Great meetings and relationships with the six Country Leaders especially since they know I cannot allow them to apply large Tariffs and strong barriers to … U.S.A. Trade. They fully understand where I am coming from. After many decades, fair and reciprocal Trade will happen!” Trump said. “The United States will not allow other countries to impose massive Tariffs and Trade Barriers on its farmers, workers and companies. While sending their product into our country tax free. We have put up with Trade Abuse for many decades — and that is long enough.”

After Trudeau’s post-summit press conference, in which the PM said Canada would move forward on “retaliatory measures” in response to the imposition of new tariffs on steel and aluminum from the Trump administration, the president tweeted that he would no longer endorse the communique signed by the G7 leaders. Trump tore into Trudeau and Canada’s tariffs on dairy products to protect its own dairy industry.
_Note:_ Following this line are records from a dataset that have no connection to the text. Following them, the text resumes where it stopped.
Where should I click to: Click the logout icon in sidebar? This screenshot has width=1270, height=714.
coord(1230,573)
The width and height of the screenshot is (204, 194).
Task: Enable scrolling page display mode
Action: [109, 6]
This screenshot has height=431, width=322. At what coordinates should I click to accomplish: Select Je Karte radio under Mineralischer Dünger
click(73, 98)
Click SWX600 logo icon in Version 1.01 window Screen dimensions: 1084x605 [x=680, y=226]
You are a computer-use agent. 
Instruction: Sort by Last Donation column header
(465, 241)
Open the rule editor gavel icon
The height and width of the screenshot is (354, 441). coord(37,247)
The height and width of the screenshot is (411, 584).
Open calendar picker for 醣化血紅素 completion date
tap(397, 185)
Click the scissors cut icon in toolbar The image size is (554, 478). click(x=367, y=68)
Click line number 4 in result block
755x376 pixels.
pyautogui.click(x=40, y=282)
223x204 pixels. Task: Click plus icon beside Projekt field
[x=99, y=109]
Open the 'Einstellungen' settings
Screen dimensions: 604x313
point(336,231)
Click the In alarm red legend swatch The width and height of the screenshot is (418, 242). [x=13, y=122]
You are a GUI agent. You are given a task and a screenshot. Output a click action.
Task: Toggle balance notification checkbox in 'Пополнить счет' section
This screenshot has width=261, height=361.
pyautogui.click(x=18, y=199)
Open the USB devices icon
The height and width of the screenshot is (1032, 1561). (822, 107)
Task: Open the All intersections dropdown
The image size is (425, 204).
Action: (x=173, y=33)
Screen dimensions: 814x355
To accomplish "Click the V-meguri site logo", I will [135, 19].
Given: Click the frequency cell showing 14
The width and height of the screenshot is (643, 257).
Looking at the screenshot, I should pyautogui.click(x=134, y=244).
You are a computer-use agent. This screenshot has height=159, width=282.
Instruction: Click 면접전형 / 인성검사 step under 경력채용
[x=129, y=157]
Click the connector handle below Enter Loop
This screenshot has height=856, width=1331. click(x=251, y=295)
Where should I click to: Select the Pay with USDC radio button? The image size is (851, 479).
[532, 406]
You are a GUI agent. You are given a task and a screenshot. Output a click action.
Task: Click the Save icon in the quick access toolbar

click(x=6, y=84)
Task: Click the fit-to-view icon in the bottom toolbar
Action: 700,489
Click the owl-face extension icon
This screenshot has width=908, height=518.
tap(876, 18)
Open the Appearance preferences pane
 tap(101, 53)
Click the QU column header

Later, on Sunday, Trump continued his Twitter tirade against Canadian protectionism. “Fair Trade is now to be called Fool Trade if it is not Reciprocal. According to a Canada release, they make almost 100 Billion Dollars in Trade with U.S. (guess they were bragging and got caught!). Minimum is 17B. Tax Dairy from us at 270%. Then Justin acts hurt when called out!” he tweeted. “Why should I, as President of the United States, allow countries to continue to make Massive Trade Surpluses, as they have for decades, while our Farmers, Workers & Taxpayers have such a big and unfair price to pay? Not fair to the PEOPLE of America! $800 Billion Trade Deficit …”

You can almost see a messaging strategy forming in real-time. No longer is the president making a protectionist argument for protectionist policies—as Trump put it back in March, “We’re doing tariffs on steel. We cannot lose our steel industry. It’s a fraction of what it once was. And we can’t lose our aluminum industry. Also a fraction of what it once was.” Now, actually, he’s quite critical of other nations’ tariffs and cites them as a justification for his own trade policies.

On Fox News Sunday, Trump trade adviser and arch-protectionist Peter Navarro parroted the president’s rhetoric. After bizarrely stating there is a “special place in hell” for someone like Trudeau who engages in “bad faith diplomacy,” Navarro told Fox News’s Chris Wallace that Trudeau’s retaliatory tariffs are “nothing short of an attack on our political system and it’s nothing short of Canada trying to raise its high protectionist barriers even higher on things like maple syrup and other goods.”

This is the same Peter Navarro, an economist with idiosyncratic views on trade, who has argued that tariffs are a good in and of themselves:

Navarro is much more confident that tariffs would simply benefit the U.S. economy. “If you think about the trade issue, ultimately I think it’s really a good thing for the market that we are doing these kinds of trade actions,” he said on CNBC on April 2. In a
Wall Street Journal op-ed in March of 2017, Navarro argued that reducing the trade deficit will help reduce foreign investment in the United States, which he claims represents Warren Buffett’s ominous concept of “conquest by purchase” by foreign governments, chiefly China. A reduction in foreign investment, then, means more domestic investment by American manufacturers. Tariffs, for Navarro, are not simply about curbing unfair trade practices—they’re an end in themselves, a chance to stand athwart the globalizing economy, yelling stop.

What’s happened here? Besides the affront Trump seems to have felt from Trudeau’s supposed “back stab” (both Navarro and National Economic Council chairman Larry Kudlow in their Sunday show appearances focused on how Trudeau “attacked” Trump), there appears to be an effort to change the terms of the debate over tariffs, from one about protecting American industry to one about fighting for free trade—if only our allies stopped their bad tariffs first. Why?

It could be the politics. As Daniel Dale of the Toronto Star pointed out on Twitter, a number of local news outlets in states Trump won are running stories noting how local businesses are struggling in anticipation of Trump’s tariffs. “Tariffs take toll on Wisconsin manufacturers,” reads one headline. “Florida businesses tell Gov. Scott that Trump’s tariffs are ‘not fair and consistent,” reads another.

The polling on tariffs isn’t great, either. One recent Politico/Morning Consult poll found 70 percent of registered voters said they wanted the Trump administration to focus more on “negotiating trade agreements to open new markets to sell American-made products and goods.” Just 14 percent said the administration should focus more on imposing tariffs.

So what’s a White House committed to a protectionist agenda to do with a public that is, at best, lukewarm about it? “Canada started it” may be the best refuge.